- [EXERCISE GOAL] Pull each line holding "Expand" out of the entries below.

- [INPUT MATERIAL]
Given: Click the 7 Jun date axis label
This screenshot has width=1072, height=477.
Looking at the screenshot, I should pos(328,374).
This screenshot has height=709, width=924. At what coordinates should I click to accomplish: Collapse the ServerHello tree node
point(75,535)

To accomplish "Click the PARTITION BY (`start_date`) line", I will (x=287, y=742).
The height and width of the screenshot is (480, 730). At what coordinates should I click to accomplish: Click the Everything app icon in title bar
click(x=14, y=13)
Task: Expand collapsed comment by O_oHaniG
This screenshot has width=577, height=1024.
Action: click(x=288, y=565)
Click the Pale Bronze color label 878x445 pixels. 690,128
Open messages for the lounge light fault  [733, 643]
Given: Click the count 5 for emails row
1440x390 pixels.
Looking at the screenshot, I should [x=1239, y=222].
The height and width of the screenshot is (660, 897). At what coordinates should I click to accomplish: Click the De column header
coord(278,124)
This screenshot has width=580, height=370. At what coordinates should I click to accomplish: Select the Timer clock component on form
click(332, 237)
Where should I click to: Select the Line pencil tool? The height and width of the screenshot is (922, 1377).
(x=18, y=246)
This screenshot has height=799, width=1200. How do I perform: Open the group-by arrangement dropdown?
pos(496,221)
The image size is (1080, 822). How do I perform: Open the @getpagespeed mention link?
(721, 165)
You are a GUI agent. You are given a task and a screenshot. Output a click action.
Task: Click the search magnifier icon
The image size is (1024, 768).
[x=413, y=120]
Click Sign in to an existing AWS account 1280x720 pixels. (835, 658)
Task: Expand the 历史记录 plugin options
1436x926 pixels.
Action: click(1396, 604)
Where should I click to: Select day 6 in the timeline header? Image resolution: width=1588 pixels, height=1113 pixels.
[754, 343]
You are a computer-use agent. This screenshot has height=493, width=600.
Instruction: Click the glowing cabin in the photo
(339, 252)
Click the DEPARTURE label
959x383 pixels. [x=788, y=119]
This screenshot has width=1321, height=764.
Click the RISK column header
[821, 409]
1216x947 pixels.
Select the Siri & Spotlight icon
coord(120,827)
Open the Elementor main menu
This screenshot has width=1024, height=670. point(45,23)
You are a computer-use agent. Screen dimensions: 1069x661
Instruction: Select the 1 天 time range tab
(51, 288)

- [RESULT]
Task: Expand collapsed comment by O_oHaniG
Task: Expand the 历史记录 plugin options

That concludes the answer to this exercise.